Cats and germs roam friend's kitchen

February 26, 2014 

Dear Readers: I'm stepping away from the "Ask Amy" column for a week. Please enjoy these hand-picked "best of" columns in my absence.

Dear Amy: I have a dear friend who announced she was going to start her own catering business. She is a very talented cook and enlisted my help. I had not been to her home prior to this, and when I got there I could not believe my eyes.

There was mud tracked all over the floor; the stove and counters were encrusted with various types of spills; the cabinets and walls had drips and smears all over them. She has cats, and I even saw one trying to eat out of a pot on the stove! But by far the most horrific thing I witnessed was this ratty sponge she had. Not only did she wash dishes with it, but she would halfheartedly clean the counters with it, and once she wiped up a spill off the floor with it. Then back in the sink it went.

— So incredibly grossed out (2004)

Dear Grossed: Pets probably aren't even the primary problem here. As you note, the sponge your friend uses is its own weapon of mass destruction.

I found a very helpful website sponsored by the Partnership for Food Safety Education (fightbac.org). You can download fact sheets about safe food handling in the home to share with her. Perusing the site, I learned, for instance, that we should be washing our hands with soap for a full 20 seconds before and after handling food. Twenty seconds is a long time. The site also has tips on safe food handling techniques and recommendations for how to clean, cook and store food.

Dear Amy: I am 23 and living with my dad in my grandmother's house.

My father treats me with respect and like the adult I am. Most of all, he respects my privacy. She gives me grief about my finances — and lots of other things.

Mainly, she seems to hate the fact that I have pen pals. I enjoy writing letters, and I have pen pals scattered across the U.S. and Canada. I've been writing to most of them for more than five years.

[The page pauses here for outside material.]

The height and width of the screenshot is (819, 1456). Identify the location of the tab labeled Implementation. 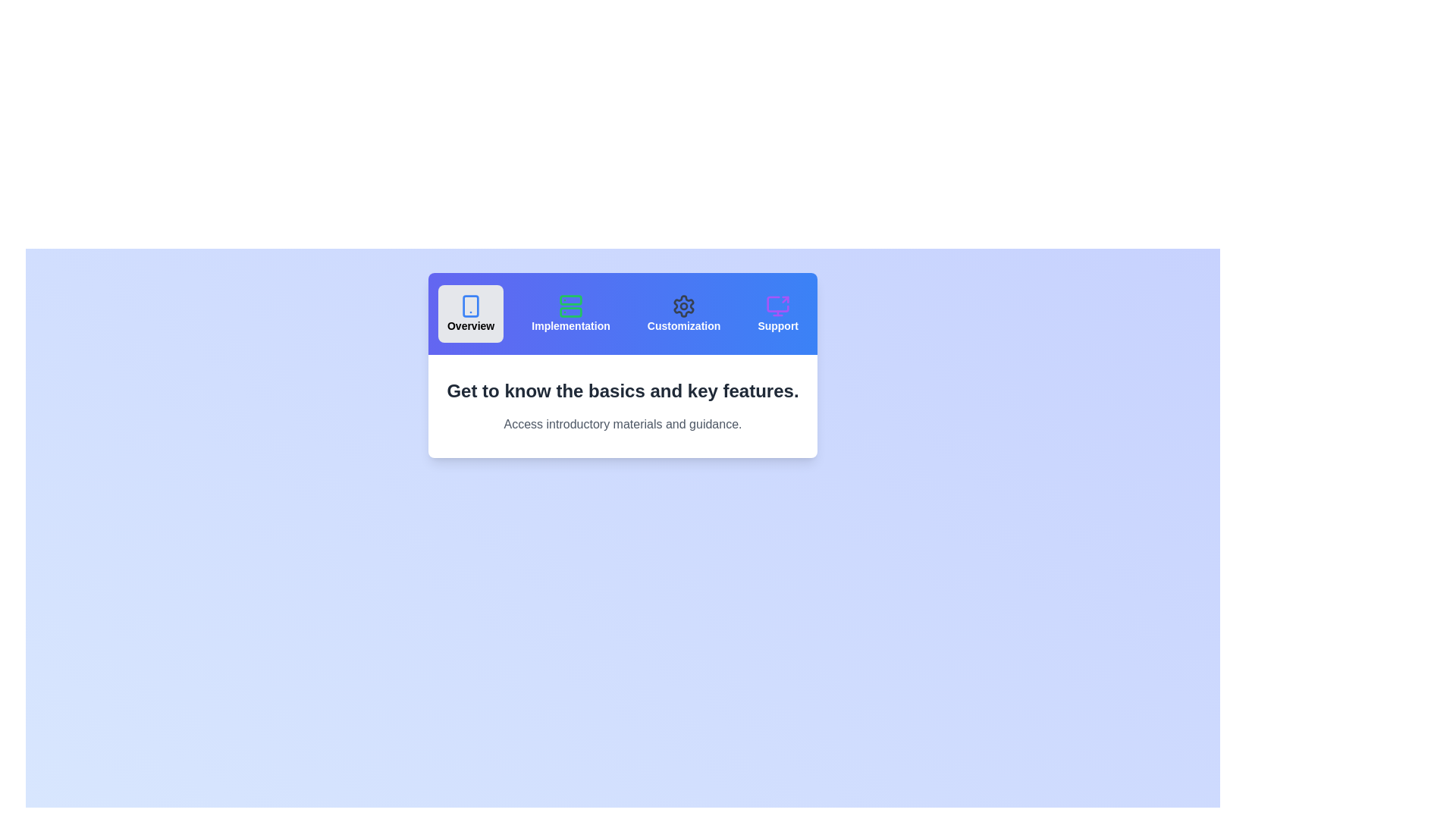
(570, 312).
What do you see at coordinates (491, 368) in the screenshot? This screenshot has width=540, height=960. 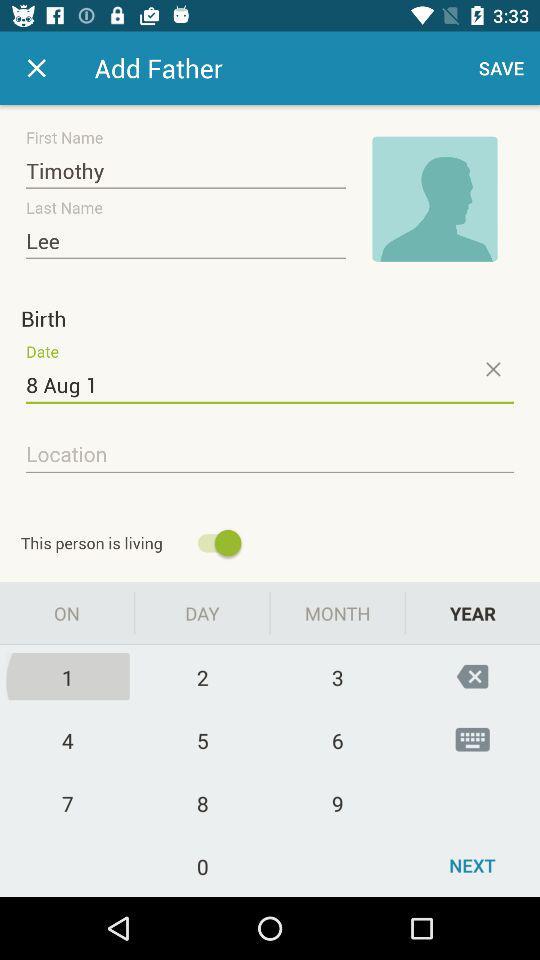 I see `cancel button` at bounding box center [491, 368].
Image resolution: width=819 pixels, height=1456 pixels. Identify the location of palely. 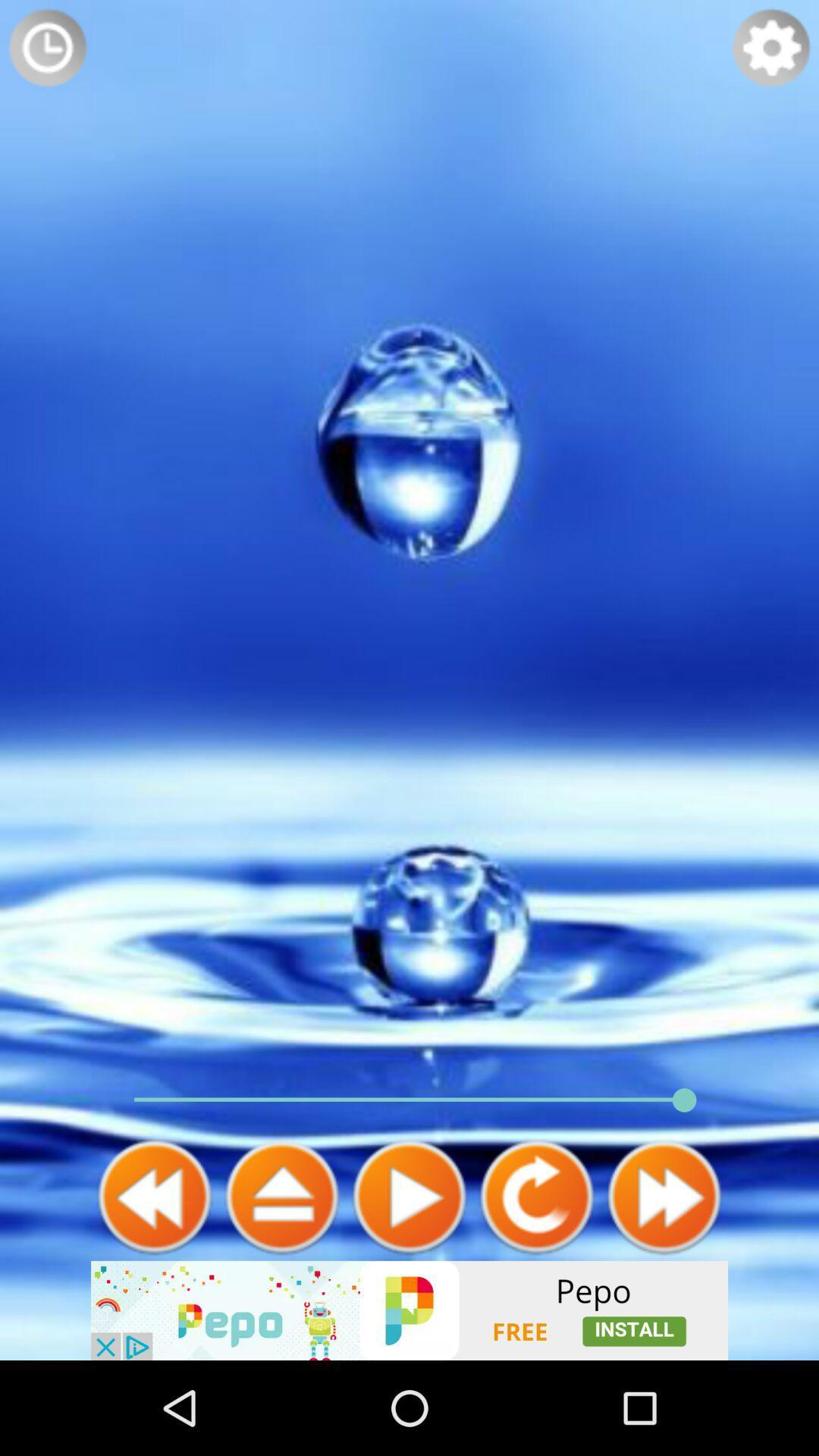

My grandma thinks this is the stupidest thing she has ever heard of. Yesterday I came home, and she was reading one of my letters. How can I deal with this?

— Kylie (2005)

Dear Kylie: I priced some security options for you and your mail. One product I saw is a small safe that has a locking mechanism that even a determined grandmother might find impossible to crack. It is made by a well-known manufacturer and costs less than $30.